DOCUMENT PASSAGE
+-------+

Skip to main content

paul saint

Rata tat tat

The following is a brief preview - the full content of this page is available to premium users only.
Click here to subscribe...

Music flows through Paul Saint's exhibition Rat a tat tat, but it is not the art/rock crossover stuff of many of his contemporaries. This is a more eclectic beast altogether. Saint samples history, pop culture, materials, politics and gossip like a master DJ in this group of paintings which are hung in a row around the gallery, humming on the wall with nervous energy. As in jazz or hip-hop, Saint uses a base structure and builds on it, with thirty-four small canvases of identical size riffing on the potential of painting to contain and convey meaning, their myriad signs building one upon the other in jittery, syncopated loops. Across the room are hung a row of prints, relief printed direct from vinyl records. On each, the central label contains a loaded symbol: a peace sign, a smiley face, a swastika, a hammer and sickle.

+-------+

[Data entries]

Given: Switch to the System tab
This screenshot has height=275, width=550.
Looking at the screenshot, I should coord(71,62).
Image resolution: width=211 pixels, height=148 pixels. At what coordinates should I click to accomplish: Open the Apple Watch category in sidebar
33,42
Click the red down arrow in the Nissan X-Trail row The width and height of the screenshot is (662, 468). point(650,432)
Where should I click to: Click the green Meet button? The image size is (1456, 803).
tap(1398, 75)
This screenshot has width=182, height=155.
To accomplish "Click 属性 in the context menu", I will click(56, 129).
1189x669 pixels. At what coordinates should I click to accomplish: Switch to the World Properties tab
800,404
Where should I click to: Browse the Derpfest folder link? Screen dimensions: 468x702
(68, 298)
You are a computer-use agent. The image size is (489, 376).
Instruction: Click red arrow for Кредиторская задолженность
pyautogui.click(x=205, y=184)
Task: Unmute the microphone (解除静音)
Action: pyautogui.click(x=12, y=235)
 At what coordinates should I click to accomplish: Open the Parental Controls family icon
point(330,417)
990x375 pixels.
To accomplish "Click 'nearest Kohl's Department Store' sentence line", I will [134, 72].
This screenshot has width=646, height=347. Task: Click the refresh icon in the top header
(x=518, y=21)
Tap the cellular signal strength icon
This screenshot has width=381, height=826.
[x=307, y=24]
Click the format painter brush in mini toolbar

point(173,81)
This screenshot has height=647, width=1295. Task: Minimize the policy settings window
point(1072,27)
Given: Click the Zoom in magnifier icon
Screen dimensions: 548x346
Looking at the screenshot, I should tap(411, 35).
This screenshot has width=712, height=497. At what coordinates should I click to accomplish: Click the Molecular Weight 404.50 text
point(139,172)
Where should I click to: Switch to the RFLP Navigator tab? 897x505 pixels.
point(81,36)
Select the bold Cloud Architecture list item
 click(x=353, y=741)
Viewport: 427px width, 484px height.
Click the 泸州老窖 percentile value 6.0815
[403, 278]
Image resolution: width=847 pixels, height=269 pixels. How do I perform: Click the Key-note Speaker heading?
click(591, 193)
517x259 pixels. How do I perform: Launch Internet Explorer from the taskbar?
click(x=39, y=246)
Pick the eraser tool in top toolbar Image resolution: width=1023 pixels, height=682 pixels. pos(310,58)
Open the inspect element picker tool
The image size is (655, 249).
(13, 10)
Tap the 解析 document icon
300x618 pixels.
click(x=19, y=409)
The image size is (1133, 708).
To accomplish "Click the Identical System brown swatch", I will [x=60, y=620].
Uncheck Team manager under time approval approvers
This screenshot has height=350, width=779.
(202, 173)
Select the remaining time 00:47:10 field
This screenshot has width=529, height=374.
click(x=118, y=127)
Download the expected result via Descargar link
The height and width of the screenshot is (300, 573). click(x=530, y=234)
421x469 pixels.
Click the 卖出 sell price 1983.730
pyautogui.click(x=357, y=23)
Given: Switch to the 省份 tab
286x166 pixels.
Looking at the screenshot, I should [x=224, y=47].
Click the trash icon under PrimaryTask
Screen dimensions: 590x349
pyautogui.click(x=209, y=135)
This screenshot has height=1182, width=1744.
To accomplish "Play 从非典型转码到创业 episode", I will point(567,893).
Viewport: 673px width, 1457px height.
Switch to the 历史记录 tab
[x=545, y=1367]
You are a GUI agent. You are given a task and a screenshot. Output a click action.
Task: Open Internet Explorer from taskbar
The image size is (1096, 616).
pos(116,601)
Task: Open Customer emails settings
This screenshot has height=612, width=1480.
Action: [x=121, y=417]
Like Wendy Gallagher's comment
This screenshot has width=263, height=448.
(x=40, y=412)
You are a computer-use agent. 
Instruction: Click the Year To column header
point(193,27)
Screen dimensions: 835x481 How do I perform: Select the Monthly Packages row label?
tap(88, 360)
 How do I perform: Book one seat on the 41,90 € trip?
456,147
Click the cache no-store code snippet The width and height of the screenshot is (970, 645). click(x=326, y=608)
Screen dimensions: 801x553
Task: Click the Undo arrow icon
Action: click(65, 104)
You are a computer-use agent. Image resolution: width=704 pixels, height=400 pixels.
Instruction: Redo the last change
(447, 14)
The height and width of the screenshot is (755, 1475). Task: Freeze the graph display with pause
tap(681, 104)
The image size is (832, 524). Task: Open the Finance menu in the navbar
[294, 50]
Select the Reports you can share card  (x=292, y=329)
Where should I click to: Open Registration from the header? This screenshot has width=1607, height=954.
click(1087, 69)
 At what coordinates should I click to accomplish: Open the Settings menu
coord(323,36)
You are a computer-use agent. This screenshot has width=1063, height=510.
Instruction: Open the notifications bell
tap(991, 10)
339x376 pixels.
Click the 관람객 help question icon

+-------+

WHAT THIS TASK INVOLVES
Decide whether each statement agrees with the passage about Paul Saint's exhibition, answering yes or no and quoting the words of the passage that settle it. 1. The paintings consist of thirty-four small canvases of identical size. 2. The prints were made by screen printing. 3. The music in the exhibition is the art/rock crossover of many of Saint's contemporaries. The data entries play no part in the work here.

FULL SOLUTION
1. Yes: "thirty-four small canvases of identical size"
2. No: "relief printed direct from vinyl records"
3. No: "it is not the art/rock crossover stuff of many of his contemporaries"